Data listing: Begin
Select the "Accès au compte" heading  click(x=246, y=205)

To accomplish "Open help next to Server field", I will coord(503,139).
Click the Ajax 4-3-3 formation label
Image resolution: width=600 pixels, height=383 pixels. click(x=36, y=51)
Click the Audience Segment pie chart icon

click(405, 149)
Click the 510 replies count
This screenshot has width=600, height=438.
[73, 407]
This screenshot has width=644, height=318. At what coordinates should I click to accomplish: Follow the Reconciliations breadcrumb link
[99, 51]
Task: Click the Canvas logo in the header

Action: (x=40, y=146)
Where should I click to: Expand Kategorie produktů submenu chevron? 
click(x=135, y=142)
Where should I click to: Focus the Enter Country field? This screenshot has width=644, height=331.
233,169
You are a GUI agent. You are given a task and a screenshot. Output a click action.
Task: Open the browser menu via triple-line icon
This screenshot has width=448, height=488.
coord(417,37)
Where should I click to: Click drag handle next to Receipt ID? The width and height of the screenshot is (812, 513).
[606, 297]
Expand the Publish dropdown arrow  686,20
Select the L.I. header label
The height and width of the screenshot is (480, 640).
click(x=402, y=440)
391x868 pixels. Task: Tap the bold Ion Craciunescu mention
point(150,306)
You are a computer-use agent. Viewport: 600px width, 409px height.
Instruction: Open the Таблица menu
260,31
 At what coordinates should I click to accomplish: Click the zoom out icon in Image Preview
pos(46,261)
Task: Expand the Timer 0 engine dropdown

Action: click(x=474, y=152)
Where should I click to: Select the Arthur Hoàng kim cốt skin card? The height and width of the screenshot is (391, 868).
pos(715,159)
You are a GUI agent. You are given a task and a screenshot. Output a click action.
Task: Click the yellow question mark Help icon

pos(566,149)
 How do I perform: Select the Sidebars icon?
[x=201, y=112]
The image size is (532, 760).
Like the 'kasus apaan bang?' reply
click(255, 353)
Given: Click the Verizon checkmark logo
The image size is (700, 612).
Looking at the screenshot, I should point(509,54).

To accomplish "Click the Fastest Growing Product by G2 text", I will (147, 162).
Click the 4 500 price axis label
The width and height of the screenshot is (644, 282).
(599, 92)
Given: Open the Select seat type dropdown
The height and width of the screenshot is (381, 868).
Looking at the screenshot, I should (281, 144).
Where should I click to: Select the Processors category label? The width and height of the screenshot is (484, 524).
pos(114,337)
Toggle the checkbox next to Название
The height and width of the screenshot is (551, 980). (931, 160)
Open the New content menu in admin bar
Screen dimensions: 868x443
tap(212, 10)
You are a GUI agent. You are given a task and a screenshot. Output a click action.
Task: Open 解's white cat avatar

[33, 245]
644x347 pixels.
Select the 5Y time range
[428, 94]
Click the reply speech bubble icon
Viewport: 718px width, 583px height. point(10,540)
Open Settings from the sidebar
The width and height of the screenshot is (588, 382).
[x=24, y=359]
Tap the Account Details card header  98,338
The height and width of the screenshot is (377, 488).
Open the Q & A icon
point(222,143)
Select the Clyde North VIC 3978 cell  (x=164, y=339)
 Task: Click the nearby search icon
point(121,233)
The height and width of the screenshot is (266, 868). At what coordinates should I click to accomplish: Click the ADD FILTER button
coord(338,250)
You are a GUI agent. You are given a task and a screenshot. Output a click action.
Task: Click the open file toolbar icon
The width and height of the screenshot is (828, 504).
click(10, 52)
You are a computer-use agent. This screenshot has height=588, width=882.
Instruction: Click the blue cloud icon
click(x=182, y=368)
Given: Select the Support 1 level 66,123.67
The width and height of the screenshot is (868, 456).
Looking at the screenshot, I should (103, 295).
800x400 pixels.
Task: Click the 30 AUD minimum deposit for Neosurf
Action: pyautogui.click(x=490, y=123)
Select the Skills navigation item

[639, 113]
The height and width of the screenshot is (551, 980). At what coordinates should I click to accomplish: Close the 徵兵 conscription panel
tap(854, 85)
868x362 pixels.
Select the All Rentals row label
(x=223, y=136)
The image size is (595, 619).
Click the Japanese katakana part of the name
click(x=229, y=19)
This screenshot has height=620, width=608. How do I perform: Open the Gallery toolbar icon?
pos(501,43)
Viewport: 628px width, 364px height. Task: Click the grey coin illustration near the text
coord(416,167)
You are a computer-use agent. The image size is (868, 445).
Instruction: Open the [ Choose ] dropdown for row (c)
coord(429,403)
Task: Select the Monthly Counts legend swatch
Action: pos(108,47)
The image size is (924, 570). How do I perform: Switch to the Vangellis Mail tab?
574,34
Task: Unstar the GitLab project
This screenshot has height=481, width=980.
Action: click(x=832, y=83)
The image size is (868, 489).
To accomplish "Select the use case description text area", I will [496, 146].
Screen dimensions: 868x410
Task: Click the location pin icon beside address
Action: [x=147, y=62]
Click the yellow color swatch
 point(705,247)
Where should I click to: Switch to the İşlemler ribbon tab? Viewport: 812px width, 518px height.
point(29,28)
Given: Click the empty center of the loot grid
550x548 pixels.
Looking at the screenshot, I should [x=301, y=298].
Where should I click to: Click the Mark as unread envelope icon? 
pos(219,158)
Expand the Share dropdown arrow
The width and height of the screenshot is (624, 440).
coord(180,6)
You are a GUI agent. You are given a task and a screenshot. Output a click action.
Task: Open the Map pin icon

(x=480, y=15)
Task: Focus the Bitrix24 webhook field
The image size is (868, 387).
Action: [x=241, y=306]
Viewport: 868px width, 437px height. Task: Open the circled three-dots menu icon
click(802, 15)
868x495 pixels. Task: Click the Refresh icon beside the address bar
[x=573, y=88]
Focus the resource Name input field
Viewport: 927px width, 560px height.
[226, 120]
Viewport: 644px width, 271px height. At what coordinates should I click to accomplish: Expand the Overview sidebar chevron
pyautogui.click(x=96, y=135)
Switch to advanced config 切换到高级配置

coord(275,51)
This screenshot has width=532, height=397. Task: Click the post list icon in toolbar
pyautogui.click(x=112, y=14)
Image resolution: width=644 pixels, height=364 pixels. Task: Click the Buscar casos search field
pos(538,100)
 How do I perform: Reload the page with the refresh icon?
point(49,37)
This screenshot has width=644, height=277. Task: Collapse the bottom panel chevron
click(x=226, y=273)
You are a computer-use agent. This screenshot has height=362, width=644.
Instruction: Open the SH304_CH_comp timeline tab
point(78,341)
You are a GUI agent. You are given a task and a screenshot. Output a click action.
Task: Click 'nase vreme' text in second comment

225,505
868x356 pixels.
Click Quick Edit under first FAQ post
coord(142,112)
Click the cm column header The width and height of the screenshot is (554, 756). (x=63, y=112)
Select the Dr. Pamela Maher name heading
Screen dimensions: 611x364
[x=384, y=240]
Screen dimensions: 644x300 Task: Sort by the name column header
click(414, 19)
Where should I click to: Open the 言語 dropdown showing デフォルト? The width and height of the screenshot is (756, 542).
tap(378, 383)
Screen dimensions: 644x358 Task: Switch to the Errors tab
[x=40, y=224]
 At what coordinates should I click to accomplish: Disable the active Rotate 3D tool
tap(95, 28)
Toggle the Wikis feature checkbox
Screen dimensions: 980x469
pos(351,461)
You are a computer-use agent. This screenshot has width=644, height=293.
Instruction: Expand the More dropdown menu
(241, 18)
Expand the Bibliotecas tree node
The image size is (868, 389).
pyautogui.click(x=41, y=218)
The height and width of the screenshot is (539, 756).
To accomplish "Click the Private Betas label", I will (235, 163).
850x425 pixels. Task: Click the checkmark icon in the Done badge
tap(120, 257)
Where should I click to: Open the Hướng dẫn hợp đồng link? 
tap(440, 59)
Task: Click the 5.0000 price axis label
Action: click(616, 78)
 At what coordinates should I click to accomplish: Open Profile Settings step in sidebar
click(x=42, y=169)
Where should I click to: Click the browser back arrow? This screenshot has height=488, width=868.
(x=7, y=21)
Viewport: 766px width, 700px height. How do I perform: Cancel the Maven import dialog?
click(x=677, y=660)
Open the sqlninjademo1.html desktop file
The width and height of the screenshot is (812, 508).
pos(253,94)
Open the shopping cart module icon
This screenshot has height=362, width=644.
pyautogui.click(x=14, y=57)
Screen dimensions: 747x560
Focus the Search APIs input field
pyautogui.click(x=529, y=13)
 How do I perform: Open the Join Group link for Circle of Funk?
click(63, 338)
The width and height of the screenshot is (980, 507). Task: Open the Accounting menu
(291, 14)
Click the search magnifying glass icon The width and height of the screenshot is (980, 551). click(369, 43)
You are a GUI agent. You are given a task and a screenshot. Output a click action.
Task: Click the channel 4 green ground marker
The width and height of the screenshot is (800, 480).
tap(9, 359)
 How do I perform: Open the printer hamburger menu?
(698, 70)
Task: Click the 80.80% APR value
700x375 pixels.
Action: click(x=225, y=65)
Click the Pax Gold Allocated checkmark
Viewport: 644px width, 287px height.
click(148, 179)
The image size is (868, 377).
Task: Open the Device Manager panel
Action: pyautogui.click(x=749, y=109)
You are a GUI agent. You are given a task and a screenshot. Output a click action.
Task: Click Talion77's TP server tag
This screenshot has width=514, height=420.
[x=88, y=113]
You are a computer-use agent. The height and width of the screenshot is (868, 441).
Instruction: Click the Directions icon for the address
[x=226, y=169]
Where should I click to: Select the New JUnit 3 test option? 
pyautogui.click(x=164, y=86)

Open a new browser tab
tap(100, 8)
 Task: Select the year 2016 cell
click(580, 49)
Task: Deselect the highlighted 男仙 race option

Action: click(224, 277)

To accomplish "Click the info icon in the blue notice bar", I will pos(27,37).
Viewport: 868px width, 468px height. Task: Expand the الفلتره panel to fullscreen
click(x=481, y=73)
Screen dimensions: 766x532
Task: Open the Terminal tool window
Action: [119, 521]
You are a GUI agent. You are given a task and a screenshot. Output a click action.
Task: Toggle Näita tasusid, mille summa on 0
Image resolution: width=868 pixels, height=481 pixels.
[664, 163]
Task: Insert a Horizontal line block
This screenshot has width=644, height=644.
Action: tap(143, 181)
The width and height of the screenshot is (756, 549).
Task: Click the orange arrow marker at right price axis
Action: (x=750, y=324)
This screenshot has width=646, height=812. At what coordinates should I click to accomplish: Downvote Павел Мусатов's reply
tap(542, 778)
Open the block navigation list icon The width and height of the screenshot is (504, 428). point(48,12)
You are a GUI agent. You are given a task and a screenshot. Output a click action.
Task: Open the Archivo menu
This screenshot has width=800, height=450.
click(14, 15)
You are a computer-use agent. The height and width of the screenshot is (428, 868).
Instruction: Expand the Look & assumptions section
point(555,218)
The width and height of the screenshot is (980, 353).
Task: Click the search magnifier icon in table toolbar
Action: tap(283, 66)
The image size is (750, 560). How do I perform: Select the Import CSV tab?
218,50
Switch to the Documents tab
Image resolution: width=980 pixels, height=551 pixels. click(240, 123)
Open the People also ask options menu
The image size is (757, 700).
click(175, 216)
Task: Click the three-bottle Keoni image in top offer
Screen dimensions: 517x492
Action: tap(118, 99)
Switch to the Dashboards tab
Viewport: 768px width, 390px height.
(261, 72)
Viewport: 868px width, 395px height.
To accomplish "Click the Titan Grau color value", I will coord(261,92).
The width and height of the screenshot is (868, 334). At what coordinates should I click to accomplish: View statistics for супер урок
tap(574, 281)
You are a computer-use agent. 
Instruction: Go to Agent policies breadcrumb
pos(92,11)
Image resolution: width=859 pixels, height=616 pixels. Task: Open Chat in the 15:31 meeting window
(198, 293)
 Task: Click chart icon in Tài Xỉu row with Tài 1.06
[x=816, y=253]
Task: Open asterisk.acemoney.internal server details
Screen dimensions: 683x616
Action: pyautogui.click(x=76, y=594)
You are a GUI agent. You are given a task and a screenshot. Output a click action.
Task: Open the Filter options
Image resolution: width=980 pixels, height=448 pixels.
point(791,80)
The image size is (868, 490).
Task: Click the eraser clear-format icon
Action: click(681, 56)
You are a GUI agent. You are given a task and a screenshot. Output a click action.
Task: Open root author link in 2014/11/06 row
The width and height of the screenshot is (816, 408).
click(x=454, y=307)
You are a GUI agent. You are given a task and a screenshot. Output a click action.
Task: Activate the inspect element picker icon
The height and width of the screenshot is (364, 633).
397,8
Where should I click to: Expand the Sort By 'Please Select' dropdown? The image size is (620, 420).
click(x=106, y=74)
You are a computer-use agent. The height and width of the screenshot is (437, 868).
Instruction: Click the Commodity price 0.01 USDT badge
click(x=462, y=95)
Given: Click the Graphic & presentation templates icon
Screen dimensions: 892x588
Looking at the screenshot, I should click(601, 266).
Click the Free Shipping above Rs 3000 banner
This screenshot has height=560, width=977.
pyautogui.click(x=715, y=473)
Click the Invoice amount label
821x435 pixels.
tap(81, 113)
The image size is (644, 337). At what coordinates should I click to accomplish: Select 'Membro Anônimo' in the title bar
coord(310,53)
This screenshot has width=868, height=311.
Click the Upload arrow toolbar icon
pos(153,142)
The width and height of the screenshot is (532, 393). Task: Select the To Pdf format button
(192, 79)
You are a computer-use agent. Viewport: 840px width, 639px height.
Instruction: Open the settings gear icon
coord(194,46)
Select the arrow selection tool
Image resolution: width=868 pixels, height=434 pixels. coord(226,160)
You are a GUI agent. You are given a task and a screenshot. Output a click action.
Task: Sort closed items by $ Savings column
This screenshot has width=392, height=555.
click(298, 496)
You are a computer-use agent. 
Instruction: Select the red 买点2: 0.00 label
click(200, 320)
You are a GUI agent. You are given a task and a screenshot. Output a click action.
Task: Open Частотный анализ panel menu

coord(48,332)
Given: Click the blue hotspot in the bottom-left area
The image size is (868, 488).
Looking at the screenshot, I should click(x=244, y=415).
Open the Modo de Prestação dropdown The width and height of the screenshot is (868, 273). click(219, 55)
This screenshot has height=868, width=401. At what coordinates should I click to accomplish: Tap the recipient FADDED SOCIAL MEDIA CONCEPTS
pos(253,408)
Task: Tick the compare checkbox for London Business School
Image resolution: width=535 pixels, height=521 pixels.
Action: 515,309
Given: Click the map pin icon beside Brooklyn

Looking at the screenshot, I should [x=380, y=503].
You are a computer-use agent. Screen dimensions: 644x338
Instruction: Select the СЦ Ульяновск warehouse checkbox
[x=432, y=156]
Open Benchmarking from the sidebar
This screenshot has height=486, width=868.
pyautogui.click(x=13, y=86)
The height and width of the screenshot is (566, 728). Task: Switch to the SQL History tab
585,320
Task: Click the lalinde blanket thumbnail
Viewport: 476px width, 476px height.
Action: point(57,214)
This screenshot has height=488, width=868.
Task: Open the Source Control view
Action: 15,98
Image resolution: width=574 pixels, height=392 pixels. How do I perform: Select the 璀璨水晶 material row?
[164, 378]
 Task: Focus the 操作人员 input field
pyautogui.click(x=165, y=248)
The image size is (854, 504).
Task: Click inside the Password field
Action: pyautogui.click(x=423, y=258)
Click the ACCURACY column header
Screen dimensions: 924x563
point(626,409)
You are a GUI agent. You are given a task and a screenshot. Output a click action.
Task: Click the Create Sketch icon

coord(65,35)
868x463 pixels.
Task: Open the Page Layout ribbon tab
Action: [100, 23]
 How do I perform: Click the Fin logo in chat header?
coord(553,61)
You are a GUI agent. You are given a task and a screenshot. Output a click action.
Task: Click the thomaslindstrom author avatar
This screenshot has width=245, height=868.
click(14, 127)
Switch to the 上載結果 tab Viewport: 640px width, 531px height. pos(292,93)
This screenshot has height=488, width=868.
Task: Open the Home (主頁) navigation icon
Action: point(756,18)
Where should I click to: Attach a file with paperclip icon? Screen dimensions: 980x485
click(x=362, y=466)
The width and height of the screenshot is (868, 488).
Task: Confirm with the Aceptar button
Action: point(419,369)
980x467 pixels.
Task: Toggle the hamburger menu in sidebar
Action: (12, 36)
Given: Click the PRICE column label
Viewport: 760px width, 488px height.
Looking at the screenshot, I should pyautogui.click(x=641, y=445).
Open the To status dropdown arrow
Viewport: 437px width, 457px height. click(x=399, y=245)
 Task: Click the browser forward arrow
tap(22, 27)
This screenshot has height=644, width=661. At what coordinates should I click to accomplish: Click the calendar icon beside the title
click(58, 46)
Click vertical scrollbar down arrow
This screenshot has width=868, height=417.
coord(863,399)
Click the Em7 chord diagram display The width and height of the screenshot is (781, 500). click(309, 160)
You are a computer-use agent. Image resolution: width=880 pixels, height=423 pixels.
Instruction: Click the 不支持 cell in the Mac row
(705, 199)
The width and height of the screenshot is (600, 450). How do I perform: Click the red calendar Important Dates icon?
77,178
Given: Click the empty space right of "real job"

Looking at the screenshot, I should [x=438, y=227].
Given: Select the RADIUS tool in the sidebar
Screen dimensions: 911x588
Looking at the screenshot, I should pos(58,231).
Data listing: End
Exercise prompt
Return only the part of the records above that opens with the line containing "Task: Select the year 2016 cell" and closes with the line containing "Task: Insert a Horizontal line block", ends included.

Solution to the exercise
 Task: Select the year 2016 cell
click(580, 49)
Task: Deselect the highlighted 男仙 race option

Action: click(224, 277)

To accomplish "Click the info icon in the blue notice bar", I will pos(27,37).
Viewport: 868px width, 468px height. Task: Expand the الفلتره panel to fullscreen
click(x=481, y=73)
Screen dimensions: 766x532
Task: Open the Terminal tool window
Action: [119, 521]
You are a GUI agent. You are given a task and a screenshot. Output a click action.
Task: Toggle Näita tasusid, mille summa on 0
Image resolution: width=868 pixels, height=481 pixels.
[664, 163]
Task: Insert a Horizontal line block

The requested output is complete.